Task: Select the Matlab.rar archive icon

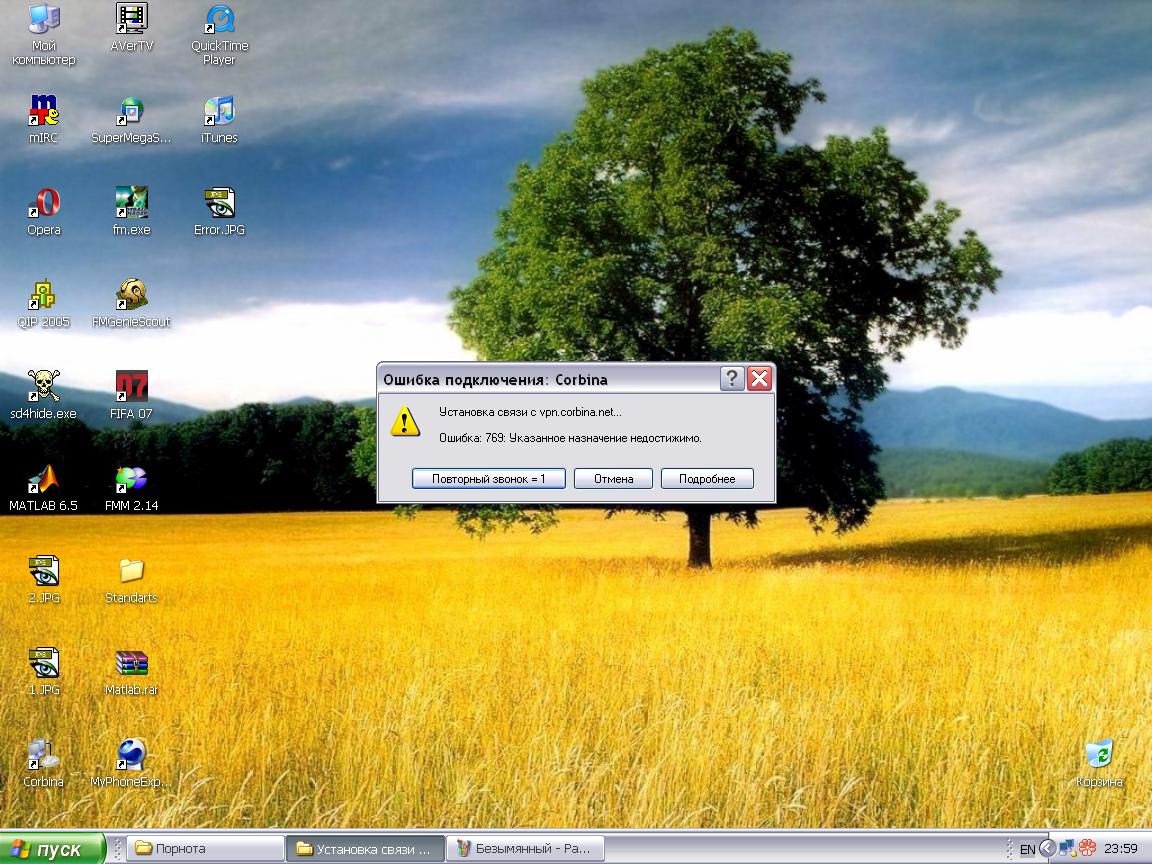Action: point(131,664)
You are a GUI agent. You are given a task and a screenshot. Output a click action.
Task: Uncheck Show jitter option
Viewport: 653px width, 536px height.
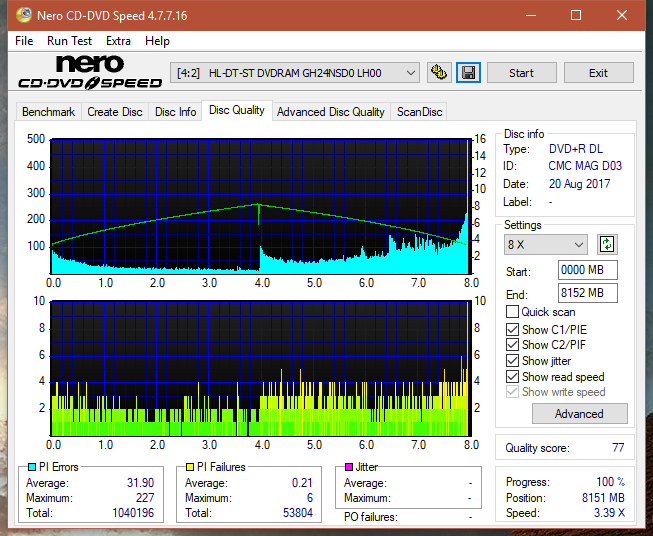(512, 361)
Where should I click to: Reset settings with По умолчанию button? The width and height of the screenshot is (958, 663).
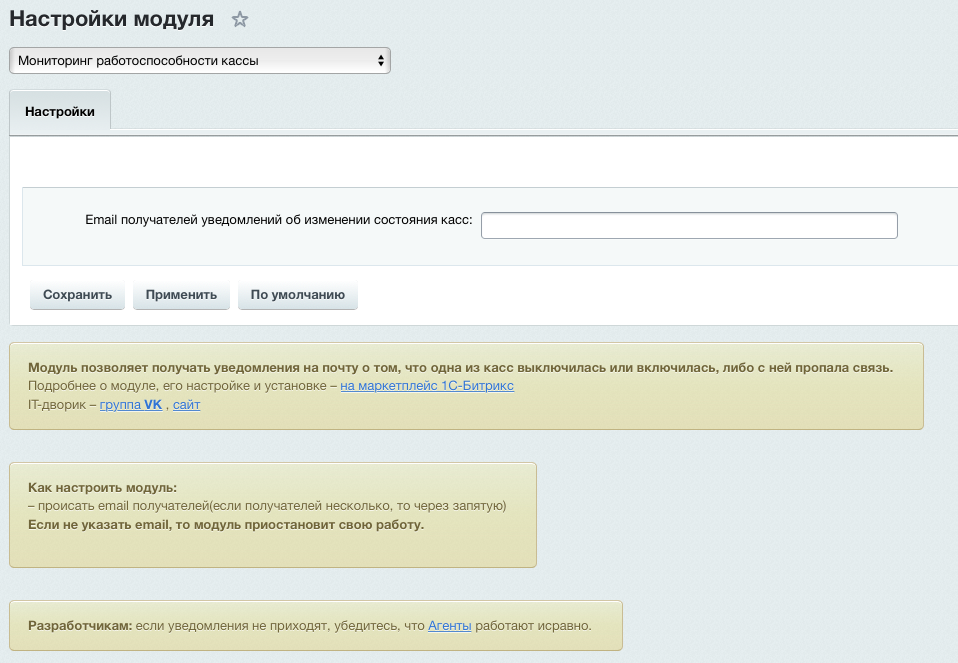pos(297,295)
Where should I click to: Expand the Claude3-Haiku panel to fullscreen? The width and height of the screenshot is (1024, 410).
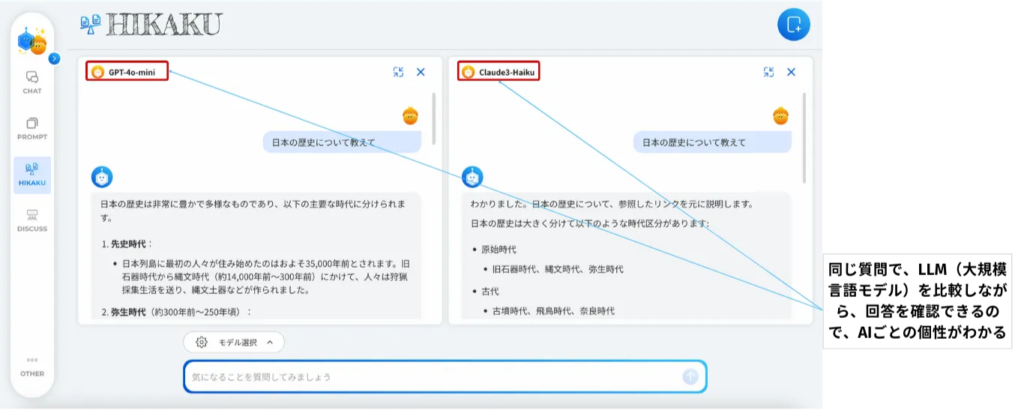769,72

● ● ● ● ● ● ●

ASSIGNMENT:
Set down every line above exactly, pictures excluded.

FINISHED EXERCISE:
Task: Select the Matlab.rar archive icon

Action: point(131,664)
You are a GUI agent. You are given a task and a screenshot. Output a click action.
Task: Uncheck Show jitter option
Viewport: 653px width, 536px height.
(512, 361)
Where should I click to: Reset settings with По умолчанию button? The width and height of the screenshot is (958, 663).
pos(297,295)
Where should I click to: Expand the Claude3-Haiku panel to fullscreen? The width and height of the screenshot is (1024, 410).
769,72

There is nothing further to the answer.